Compared to patients who were inactive for the first 10 to 12 months after their heart attack, patients who were active during that whole time were 71% less likely to die during the four-year study, researchers reported in the Journal of the American Heart Association.
People who were inactive at first but who increased their activity levels over time, meanwhile, were 59% less likely to die during the study than their constantly sedentary counterparts, and even people who reduced their activity levels but still got at least a little exercise were 44% less likely to die.
Overall, the study involved 22,227 patients who were surveyed twice about their activity levels: at 6 to 10 weeks after a heart attack, and again 10 to 12 months afterwards. After an average follow-up of about four years, 1,087 people died.

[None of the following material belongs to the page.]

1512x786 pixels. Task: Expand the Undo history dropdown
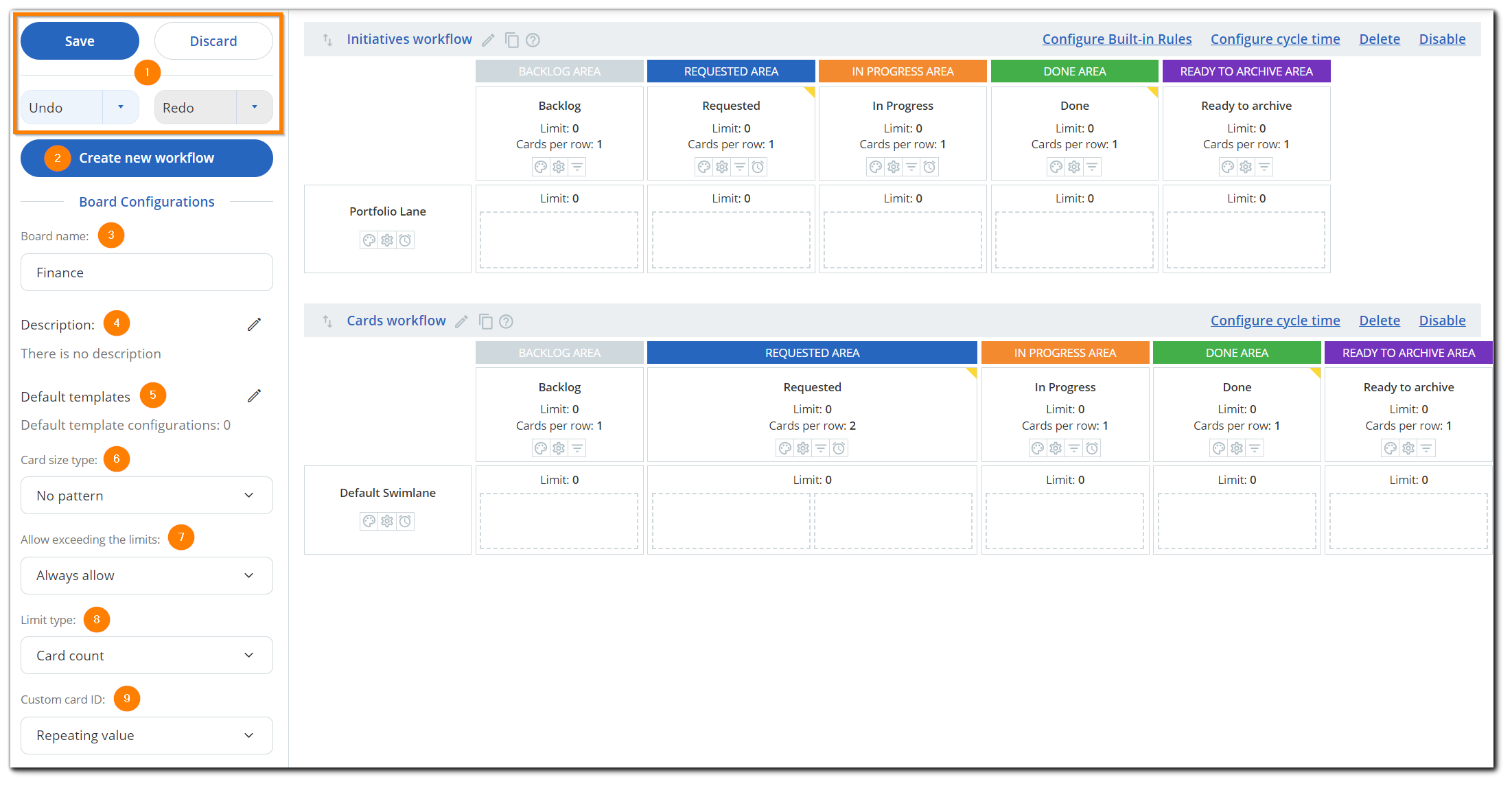[121, 107]
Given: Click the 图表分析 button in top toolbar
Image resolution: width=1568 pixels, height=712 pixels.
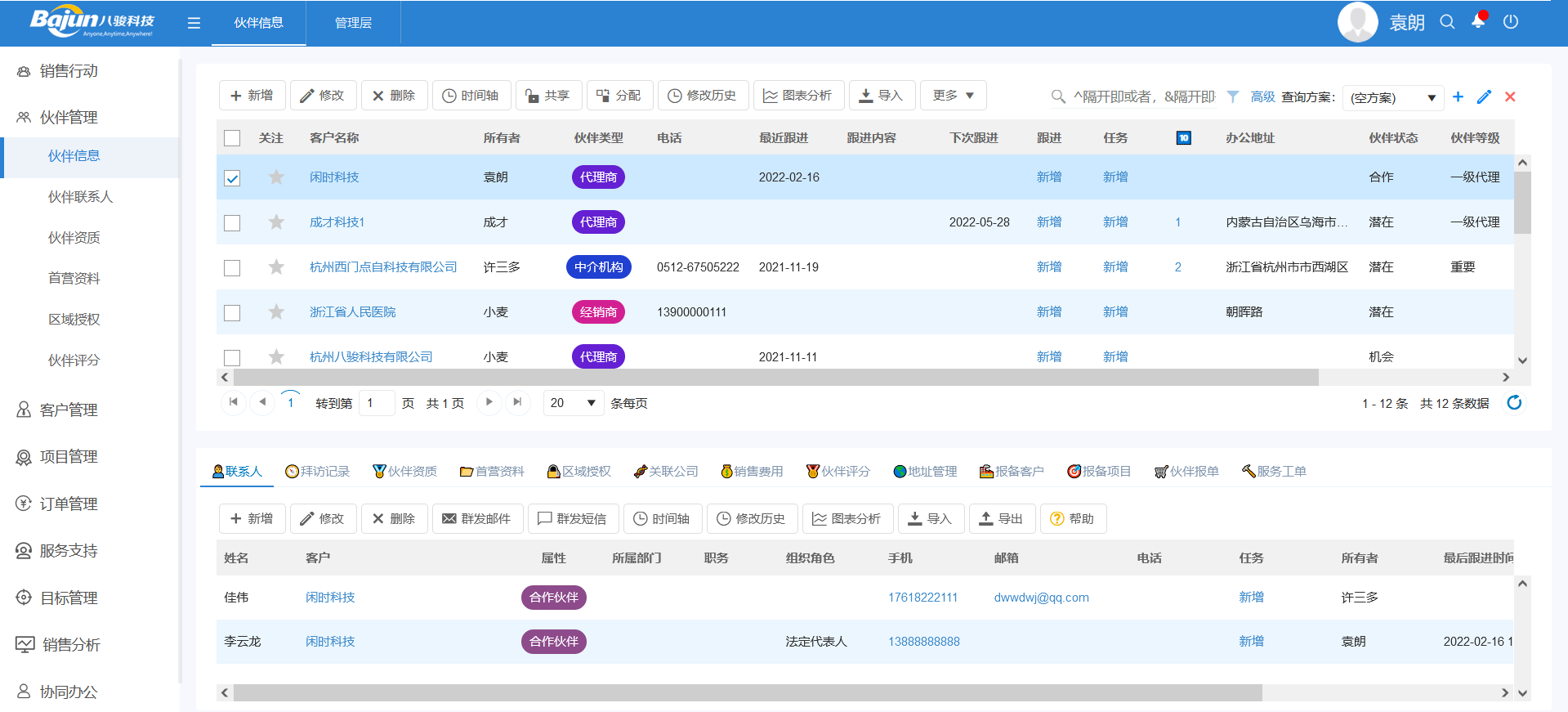Looking at the screenshot, I should [797, 96].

Physical activity has long been linked to a lower risk of cardiovascular disease and premature death after events like a heart attack or stroke.

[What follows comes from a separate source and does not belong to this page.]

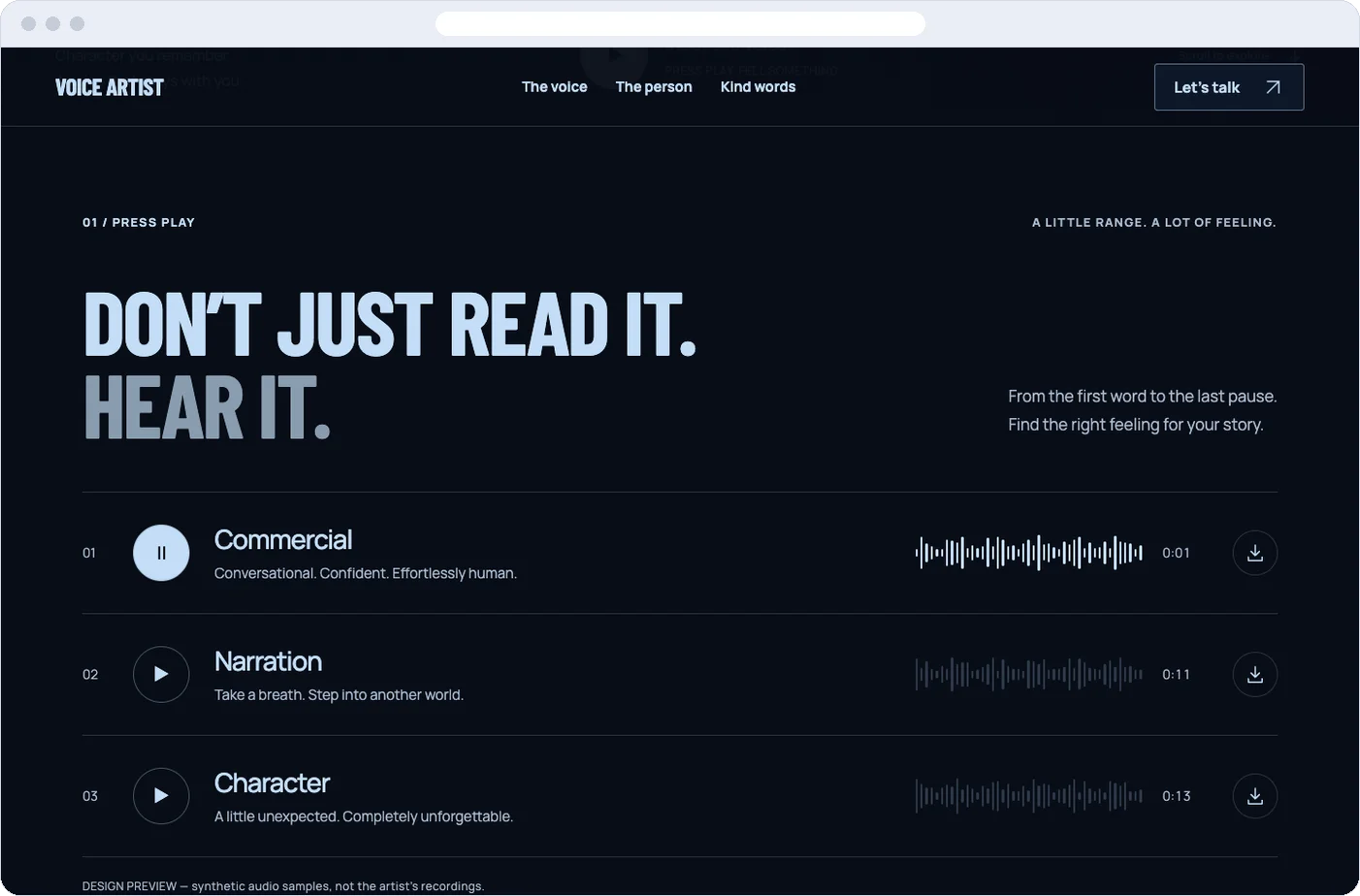Viewport: 1360px width, 896px height.
Task: Pause the Commercial audio sample
Action: point(161,553)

The current study, however, offers fresh evidence of the potential to improve survival odds by exercising after a heart attack, or by trying to keep up with some workouts even if a previous level of exercise is difficult to maintain.

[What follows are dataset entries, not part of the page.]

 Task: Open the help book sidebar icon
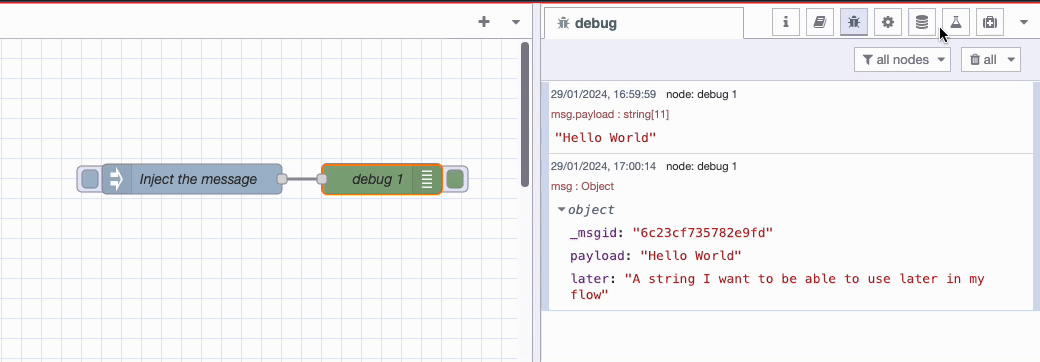pos(820,23)
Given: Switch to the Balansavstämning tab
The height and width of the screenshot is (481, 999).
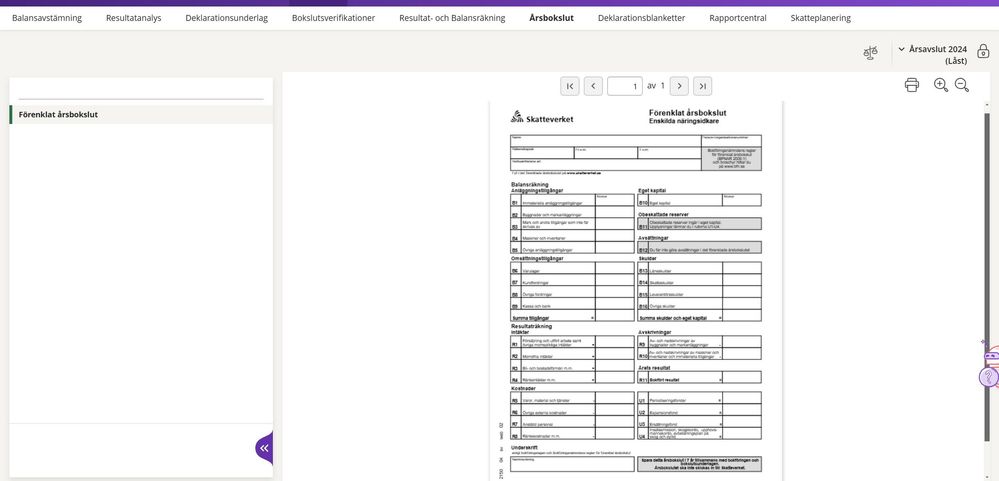Looking at the screenshot, I should [48, 18].
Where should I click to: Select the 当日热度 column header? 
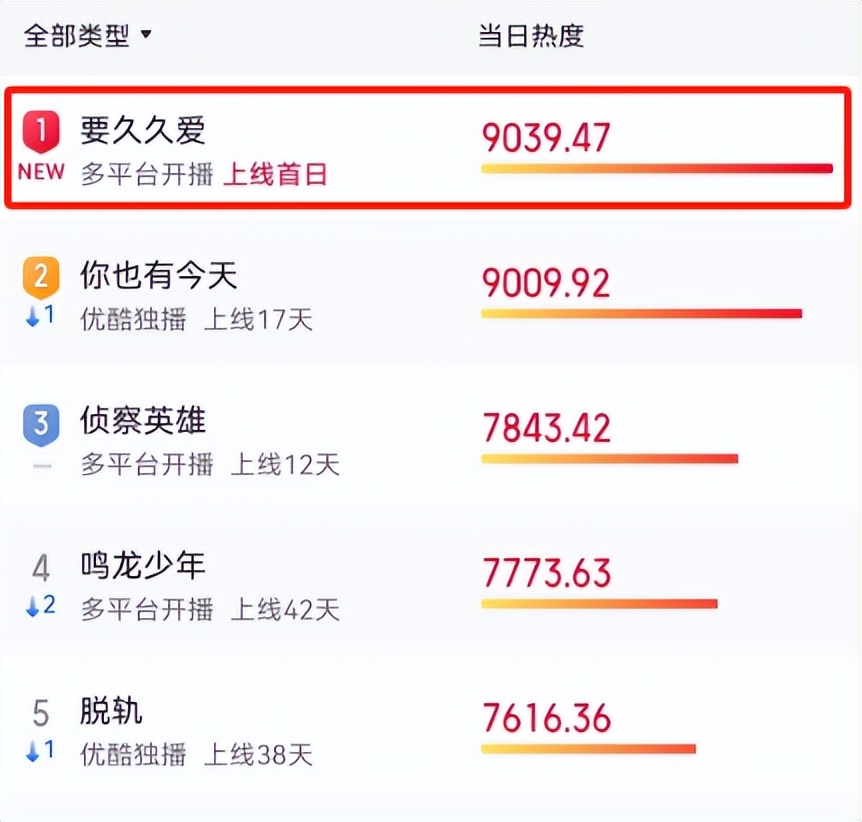[531, 36]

“If you have not been active before your (heart attack), don’t worry, start now, it will improve your health and prognosis,” lead study author Orjan Ekblom of the Swedish School of Sport and Health Sciences in Stockholm said by e-mail. “If you have been active before your (heart attack) great, but keep it up.”
“For individuals who cannot exercise it is important to underline that exercise is only a limited part of physical activity,” Ekblom advised. Just moving more around the home, or taking slow walks, can help, along with other things like reducing stress and avoiding alcohol and tobacco.
It’s possible that exercise benefits people after a heart attack in many of the same ways it does before, said Claude Bouchard of the Pennington Biomedical Research Centre in Baton Rouge, Louisiana.
Among other things, exercise might help improve risk factors for cardiovascular disease like obesity, high blood pressure, elevated blood sugar, high cholesterol, excess liver fat, and chronic inflammation, Bouchard, who wasn’t involved in the study, said by e-mail.
Like other people, heart attack survivors should aim for about 150 minutes a week of moderate intensity activity, Bouchard said.
“Walking is the easiest form of activity to pursue this goal,” Bouchard advised. “It has a very low risk of injury and allows for easy quantification of the exercise dose.”
The study wasn’t a controlled experiment designed to prove whether or how activity levels might directly influence mortality rates after a heart attack.
Another limitation is that it only asked how many days each week people got at least 30 minutes of physical activity; this doesn’t help assess which types of exercise, or how much, might be ideal.
“However, based on the available literature to date, it seems like even low levels of physical activity even below the current recommendations relate to improved survival,” said Trine Moholdt of the Norwegian University of Science and Technology.
While patients should check with their physicians before starting a new exercise routine, it’s likely that there would be good options for people at almost any fitness level, Moholdt, who wasn’t involved in the study, said by e-mail.
“Exercise is safe and being sedentary is far more dangerous,” Moholdt said.